- _What is asked_
Pick out every line below that contains the string "step", and copy each one in full.

-- start Exercise data --

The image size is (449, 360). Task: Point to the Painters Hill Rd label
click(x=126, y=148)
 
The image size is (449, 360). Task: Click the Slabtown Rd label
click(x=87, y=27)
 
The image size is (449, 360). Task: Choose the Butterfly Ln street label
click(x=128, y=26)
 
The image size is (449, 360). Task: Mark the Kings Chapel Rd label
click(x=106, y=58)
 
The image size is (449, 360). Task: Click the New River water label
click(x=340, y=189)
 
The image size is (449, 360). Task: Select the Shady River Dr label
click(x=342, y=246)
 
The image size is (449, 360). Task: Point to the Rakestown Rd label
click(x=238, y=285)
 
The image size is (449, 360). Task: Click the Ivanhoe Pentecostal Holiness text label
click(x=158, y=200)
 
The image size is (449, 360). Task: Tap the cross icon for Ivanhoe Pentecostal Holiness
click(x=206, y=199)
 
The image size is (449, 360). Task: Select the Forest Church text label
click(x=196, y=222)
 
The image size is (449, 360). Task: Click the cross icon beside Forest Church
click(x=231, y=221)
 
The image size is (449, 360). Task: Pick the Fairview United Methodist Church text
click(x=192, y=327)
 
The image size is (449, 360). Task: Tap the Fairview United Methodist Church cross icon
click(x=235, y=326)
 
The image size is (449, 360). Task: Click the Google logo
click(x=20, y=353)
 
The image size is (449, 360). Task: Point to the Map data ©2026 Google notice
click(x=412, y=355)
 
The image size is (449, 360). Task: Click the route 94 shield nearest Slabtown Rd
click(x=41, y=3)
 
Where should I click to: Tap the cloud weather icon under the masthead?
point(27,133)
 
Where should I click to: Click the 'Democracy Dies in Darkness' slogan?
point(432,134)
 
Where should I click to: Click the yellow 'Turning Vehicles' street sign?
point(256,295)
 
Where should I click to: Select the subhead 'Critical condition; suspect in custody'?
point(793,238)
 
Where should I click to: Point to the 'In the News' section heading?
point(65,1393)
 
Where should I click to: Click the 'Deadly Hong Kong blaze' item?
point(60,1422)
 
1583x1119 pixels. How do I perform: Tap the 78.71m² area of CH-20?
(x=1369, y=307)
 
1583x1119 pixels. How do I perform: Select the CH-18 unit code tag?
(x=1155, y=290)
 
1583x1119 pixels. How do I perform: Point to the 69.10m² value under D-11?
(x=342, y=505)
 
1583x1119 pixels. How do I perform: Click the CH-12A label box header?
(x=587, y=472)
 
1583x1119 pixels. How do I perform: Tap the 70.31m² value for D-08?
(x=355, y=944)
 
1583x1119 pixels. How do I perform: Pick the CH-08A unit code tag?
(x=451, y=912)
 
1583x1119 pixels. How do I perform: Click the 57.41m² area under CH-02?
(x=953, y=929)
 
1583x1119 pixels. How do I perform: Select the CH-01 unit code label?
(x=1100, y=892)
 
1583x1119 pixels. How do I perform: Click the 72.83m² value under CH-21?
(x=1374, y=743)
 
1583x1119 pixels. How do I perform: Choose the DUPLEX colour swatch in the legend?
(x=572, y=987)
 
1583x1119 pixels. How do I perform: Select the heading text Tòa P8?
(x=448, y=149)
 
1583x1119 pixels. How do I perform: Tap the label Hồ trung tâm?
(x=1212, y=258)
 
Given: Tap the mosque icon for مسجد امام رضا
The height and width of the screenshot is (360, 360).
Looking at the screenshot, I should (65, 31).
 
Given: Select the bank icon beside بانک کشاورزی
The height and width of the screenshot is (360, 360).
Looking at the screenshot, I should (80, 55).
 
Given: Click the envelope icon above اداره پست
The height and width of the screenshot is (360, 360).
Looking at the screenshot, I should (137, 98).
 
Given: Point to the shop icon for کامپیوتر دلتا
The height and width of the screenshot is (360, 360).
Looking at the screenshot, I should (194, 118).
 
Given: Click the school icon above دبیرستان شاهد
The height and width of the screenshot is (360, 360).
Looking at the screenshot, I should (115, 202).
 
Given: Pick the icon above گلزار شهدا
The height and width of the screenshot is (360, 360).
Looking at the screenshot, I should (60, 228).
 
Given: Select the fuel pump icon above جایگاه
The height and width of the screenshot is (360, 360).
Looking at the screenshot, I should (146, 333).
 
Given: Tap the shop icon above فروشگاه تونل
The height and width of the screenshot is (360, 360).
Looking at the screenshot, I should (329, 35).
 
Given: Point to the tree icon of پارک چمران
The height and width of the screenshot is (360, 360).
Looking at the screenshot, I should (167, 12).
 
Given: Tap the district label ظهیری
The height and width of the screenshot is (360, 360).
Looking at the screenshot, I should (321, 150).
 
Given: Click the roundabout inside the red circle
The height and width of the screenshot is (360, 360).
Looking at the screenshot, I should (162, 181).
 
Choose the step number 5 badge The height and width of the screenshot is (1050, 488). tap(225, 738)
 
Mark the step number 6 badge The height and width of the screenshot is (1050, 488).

-- end Exercise data --

- _Correct output_
Choose the step number 5 badge The height and width of the screenshot is (1050, 488). tap(225, 738)
Mark the step number 6 badge The height and width of the screenshot is (1050, 488).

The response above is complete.